• _Exercise set_
1. Answer these questions from the text on porting c0.0.11a to Rust, one per line, labeling each answer (a), (b), (c):
(a) On what date was c0.0.11a released?
(b) What does the networking scaffolding in this version do?
(c) Which texture file does Font.java load?
2. Write out the passage of the text on porting c0.0.11a to Rust word for word, starting with "The Shape of" and going on through "a version number.".

• _Text block_
::::::
Porting c0.0.11a to Rust: The Birth of Minecraft
In which RubyDung gets a name, text appears on the screen, and the player learns to build.
This is version 6 of 878. The game has a name now.
The Shape of This Version
c0.0.11a, released May 16, 2009, is the first version officially called Minecraft. The entry point class is Minecraft.java, not RubyDung.java. The window title reads “Minecraft 0.0.11a.” The HUD renders a version string and FPS counter in a bitmap font. The “c” prefix is a retronym — “classic” was not a label Notch used at the time. At the time, this was just 0.0.11a: the first Minecraft with a version number.
The technical additions are individually modest. A font system. An edit mode toggle. A placement validation check. A mouse Y-axis inversion option. Networking scaffolding that does nothing yet. But collectively they mark the transition from voxel engine prototype to interactive game. The port reflects that transition: this is our first version with proper HUD text, our first version with build-and-destroy interaction, and our first version that validates user actions against the game state.
Bitmap Font Rendering
The biggest new system in c0.0.11a is the bitmap font, and it is the most interesting part of the port. Font.java loads default.gif — a 128×128 texture containing a 16×8 grid of 8×8 ASCII characters — and renders text strings as sequences of textured quads in the HUD pass.
::::::
• _Supplied material_

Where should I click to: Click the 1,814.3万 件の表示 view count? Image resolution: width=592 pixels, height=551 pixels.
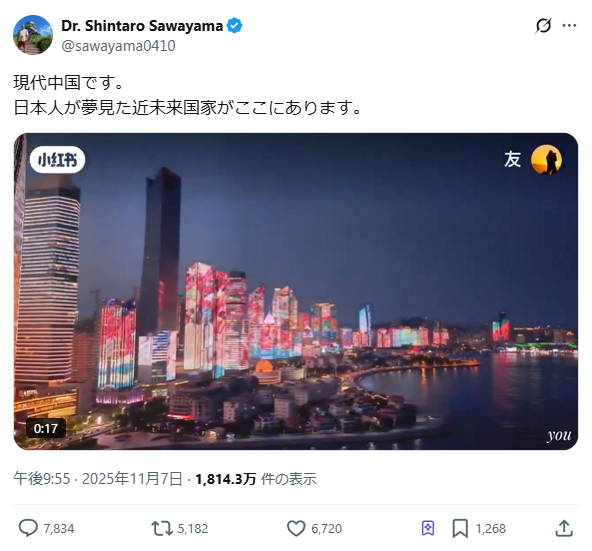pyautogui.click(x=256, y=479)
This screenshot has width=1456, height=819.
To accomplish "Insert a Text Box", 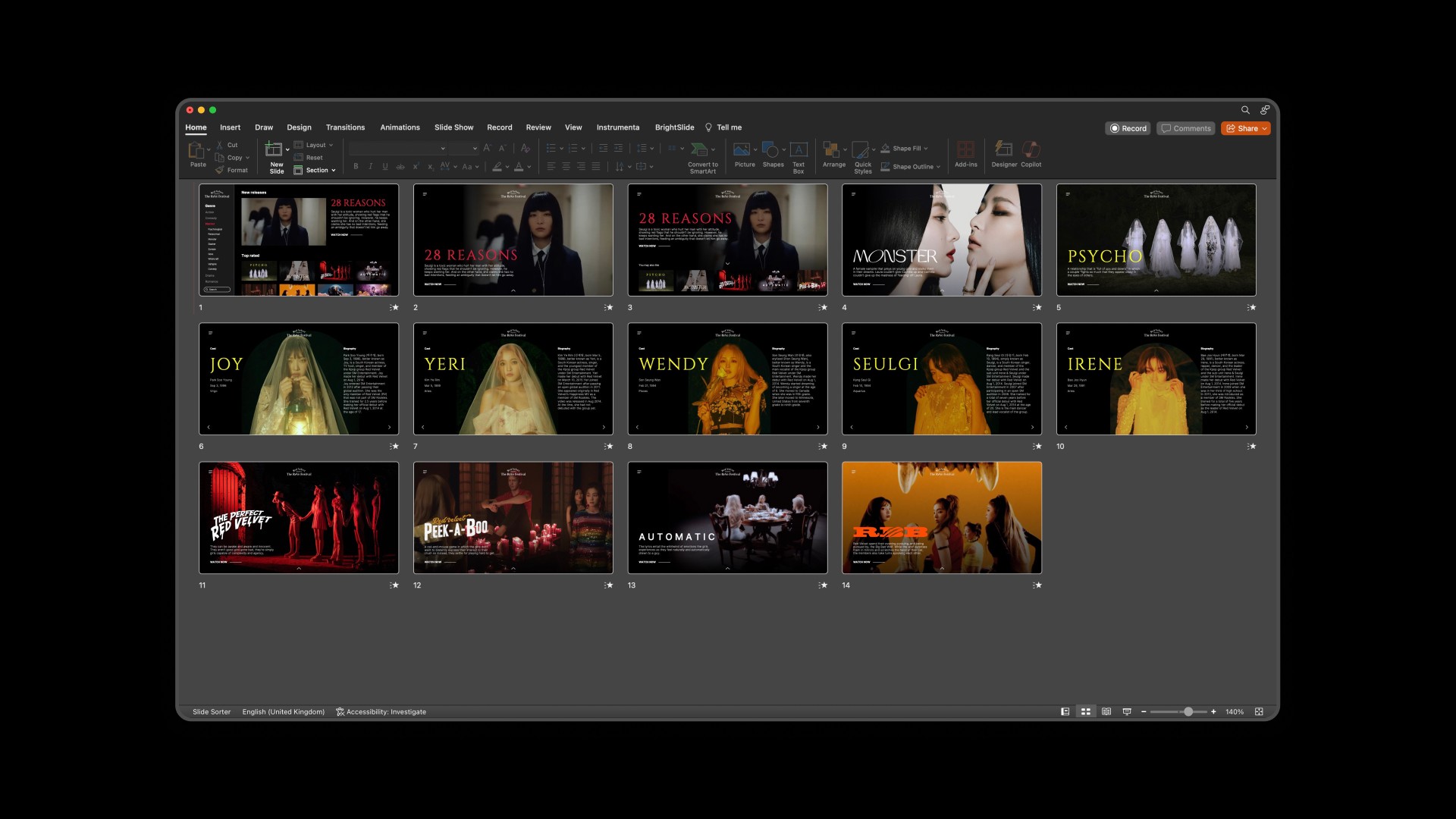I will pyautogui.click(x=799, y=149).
::::::
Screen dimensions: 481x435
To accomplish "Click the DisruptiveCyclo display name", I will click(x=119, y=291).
::::::
• _Results of the exercise_
1.
(a) May 16, 2009
(b) Nothing yet
(c) default.gif

2.
The Shape of This Version
c0.0.11a, released May 16, 2009, is the first version officially called Minecraft. The entry point class is Minecraft.java, not RubyDung.java. The window title reads “Minecraft 0.0.11a.” The HUD renders a version string and FPS counter in a bitmap font. The “c” prefix is a retronym — “classic” was not a label Notch used at the time. At the time, this was just 0.0.11a: the first Minecraft with a version number.